Ihre Aufgabe: Geben Sie die Zeilen der Datensätze unverändert wieder, beginnend mit der Zeile, die „Screen dimensions: 1280x1077“ enthält, und endend mit der Zeile, die „(x=310, y=246)“ enthält, beide eingeschlossen.

Erfasste Daten:
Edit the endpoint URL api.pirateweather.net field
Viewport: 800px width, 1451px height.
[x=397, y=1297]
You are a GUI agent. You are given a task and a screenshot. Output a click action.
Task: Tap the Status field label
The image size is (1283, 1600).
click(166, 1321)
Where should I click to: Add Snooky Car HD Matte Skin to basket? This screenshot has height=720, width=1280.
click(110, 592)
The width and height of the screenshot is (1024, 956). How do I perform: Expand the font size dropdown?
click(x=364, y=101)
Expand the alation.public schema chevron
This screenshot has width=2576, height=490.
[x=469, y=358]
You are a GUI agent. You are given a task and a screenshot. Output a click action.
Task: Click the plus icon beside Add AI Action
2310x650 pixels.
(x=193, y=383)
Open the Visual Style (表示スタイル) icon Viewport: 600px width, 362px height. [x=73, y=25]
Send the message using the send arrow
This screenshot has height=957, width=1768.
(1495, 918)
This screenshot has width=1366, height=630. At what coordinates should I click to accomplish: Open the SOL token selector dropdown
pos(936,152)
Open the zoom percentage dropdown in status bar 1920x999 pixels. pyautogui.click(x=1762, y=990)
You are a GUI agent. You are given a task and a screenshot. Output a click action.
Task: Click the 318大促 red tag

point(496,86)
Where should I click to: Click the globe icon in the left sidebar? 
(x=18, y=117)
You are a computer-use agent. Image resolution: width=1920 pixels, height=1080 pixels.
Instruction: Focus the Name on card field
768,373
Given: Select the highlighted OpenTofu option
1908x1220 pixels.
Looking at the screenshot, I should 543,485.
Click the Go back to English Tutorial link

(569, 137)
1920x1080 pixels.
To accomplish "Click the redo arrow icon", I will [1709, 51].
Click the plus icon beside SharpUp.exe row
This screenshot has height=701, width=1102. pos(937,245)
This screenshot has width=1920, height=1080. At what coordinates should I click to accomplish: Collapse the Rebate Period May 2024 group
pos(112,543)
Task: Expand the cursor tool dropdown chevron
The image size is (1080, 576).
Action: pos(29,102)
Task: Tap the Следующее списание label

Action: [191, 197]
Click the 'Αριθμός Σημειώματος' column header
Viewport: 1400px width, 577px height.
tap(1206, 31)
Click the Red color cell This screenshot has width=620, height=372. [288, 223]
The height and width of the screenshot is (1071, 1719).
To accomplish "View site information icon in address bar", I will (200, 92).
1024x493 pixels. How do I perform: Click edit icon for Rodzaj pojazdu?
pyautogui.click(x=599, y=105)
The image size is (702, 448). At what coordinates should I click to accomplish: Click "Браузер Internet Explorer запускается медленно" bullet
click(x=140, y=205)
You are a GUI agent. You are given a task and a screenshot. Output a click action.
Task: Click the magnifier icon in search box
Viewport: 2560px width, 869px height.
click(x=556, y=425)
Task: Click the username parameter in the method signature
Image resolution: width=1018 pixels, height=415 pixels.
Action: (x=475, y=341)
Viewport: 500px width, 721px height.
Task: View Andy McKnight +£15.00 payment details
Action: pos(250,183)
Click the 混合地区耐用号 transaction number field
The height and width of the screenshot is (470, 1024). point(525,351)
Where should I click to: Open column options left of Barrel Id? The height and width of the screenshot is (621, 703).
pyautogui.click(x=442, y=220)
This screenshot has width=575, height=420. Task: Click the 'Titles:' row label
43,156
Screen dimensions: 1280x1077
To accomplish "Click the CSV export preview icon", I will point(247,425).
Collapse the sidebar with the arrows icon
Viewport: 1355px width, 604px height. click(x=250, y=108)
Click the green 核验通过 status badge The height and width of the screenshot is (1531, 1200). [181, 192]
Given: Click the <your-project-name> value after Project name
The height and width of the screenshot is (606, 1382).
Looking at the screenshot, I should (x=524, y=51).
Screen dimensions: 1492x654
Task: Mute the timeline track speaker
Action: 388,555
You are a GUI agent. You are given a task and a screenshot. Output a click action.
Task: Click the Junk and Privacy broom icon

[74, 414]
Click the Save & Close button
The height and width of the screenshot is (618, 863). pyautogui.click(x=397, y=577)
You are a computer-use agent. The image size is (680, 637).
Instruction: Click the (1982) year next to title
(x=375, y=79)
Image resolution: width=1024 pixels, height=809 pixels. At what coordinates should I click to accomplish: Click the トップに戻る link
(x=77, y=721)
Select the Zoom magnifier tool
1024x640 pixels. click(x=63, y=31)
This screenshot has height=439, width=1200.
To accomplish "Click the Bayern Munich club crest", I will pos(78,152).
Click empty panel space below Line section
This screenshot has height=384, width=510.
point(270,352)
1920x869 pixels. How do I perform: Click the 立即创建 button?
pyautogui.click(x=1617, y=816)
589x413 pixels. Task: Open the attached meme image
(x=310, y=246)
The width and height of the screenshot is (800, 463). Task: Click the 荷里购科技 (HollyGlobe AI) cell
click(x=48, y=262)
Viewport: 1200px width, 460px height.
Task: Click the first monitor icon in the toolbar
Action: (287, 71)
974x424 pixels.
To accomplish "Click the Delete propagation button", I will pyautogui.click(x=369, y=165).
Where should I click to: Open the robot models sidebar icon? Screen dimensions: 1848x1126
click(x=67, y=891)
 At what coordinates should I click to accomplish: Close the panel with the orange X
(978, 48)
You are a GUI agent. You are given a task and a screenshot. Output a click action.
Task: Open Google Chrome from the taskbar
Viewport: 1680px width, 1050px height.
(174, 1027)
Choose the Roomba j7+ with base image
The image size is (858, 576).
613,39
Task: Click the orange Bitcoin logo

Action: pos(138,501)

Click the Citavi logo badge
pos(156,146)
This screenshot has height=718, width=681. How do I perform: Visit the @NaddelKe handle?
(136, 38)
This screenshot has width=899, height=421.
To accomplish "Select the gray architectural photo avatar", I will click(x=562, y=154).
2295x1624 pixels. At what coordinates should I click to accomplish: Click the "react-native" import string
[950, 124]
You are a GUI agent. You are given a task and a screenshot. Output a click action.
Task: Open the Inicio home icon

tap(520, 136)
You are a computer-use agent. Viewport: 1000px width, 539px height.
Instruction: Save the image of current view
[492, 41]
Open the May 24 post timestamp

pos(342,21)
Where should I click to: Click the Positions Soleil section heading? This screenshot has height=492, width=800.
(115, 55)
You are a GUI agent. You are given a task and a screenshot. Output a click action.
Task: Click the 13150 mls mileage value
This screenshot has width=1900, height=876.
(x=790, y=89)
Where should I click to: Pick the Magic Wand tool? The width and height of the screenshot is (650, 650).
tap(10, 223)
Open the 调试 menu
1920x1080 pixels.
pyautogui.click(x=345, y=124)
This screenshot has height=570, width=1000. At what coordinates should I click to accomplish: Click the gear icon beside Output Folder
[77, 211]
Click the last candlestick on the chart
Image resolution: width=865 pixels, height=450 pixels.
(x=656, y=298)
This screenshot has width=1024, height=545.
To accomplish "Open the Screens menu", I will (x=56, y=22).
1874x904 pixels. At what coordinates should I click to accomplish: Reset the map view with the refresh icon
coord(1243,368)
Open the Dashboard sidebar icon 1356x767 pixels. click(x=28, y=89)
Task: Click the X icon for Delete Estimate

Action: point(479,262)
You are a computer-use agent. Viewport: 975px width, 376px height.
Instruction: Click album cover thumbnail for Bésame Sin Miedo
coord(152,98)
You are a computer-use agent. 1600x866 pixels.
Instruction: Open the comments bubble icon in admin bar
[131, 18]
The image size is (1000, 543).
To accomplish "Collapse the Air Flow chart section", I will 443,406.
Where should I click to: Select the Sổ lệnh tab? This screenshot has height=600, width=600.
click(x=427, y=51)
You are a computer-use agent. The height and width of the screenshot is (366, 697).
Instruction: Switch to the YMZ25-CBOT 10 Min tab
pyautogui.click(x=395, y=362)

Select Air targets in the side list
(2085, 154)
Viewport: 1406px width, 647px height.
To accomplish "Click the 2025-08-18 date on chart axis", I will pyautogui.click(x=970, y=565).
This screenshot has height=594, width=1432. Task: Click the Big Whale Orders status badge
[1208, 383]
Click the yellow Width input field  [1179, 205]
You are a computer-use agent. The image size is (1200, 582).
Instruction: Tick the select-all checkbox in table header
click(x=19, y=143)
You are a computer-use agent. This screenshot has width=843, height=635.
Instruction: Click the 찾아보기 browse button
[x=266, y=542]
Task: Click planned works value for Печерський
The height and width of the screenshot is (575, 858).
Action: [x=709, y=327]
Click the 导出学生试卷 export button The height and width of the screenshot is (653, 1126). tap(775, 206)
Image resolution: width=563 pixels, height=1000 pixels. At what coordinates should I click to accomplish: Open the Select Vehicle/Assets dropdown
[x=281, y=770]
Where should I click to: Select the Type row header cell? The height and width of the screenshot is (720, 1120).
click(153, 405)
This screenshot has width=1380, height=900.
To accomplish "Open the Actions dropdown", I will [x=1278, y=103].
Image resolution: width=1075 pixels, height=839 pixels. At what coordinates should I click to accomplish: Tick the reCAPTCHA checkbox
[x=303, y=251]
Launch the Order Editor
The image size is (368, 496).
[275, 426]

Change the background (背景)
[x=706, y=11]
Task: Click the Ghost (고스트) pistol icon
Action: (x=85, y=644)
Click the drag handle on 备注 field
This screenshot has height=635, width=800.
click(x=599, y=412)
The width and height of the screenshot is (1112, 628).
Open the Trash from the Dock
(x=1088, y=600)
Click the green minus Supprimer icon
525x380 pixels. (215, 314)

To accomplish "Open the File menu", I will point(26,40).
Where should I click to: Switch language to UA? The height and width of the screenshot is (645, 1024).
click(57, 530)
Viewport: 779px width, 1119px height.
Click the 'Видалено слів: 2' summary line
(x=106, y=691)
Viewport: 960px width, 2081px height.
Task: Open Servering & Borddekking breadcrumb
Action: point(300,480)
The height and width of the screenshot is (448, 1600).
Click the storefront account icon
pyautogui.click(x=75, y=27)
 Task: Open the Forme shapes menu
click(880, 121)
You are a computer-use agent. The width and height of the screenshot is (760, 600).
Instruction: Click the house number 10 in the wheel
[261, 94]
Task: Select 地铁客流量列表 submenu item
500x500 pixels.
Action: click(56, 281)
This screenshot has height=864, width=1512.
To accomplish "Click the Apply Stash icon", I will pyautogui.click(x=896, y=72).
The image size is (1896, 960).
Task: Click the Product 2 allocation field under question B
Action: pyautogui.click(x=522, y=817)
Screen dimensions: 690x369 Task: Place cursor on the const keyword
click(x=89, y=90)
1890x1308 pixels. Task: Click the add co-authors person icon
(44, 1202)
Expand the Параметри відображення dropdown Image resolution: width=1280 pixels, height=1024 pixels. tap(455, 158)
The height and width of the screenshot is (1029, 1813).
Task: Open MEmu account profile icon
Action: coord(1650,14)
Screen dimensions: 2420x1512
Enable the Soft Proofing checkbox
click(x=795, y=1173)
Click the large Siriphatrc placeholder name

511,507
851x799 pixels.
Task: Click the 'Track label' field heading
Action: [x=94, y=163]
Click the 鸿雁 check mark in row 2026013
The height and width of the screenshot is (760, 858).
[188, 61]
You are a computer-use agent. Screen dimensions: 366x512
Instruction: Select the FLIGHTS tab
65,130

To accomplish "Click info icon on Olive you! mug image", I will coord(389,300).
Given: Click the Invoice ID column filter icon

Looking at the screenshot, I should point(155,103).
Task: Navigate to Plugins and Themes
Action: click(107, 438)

Ausgabe:
Screen dimensions: 1280x1077
To accomplish "Click the CSV export preview icon", I will point(247,425).
Collapse the sidebar with the arrows icon
Viewport: 1355px width, 604px height. click(x=250, y=108)
Click the green 核验通过 status badge The height and width of the screenshot is (1531, 1200). [181, 192]
Given: Click the <your-project-name> value after Project name
The height and width of the screenshot is (606, 1382).
Looking at the screenshot, I should (x=524, y=51).
Screen dimensions: 1492x654
Task: Mute the timeline track speaker
Action: 388,555
You are a GUI agent. You are given a task and a screenshot. Output a click action.
Task: Click the Junk and Privacy broom icon

[74, 414]
Click the Save & Close button
The height and width of the screenshot is (618, 863). pyautogui.click(x=397, y=577)
You are a computer-use agent. The image size is (680, 637).
Instruction: Click the (1982) year next to title
(x=375, y=79)
Image resolution: width=1024 pixels, height=809 pixels. At what coordinates should I click to accomplish: Click the トップに戻る link
(x=77, y=721)
Select the Zoom magnifier tool
1024x640 pixels. click(x=63, y=31)
This screenshot has height=439, width=1200.
To accomplish "Click the Bayern Munich club crest", I will pos(78,152).
Click empty panel space below Line section
This screenshot has height=384, width=510.
point(270,352)
1920x869 pixels. How do I perform: Click the 立即创建 button?
pyautogui.click(x=1617, y=816)
589x413 pixels. Task: Open the attached meme image
(x=310, y=246)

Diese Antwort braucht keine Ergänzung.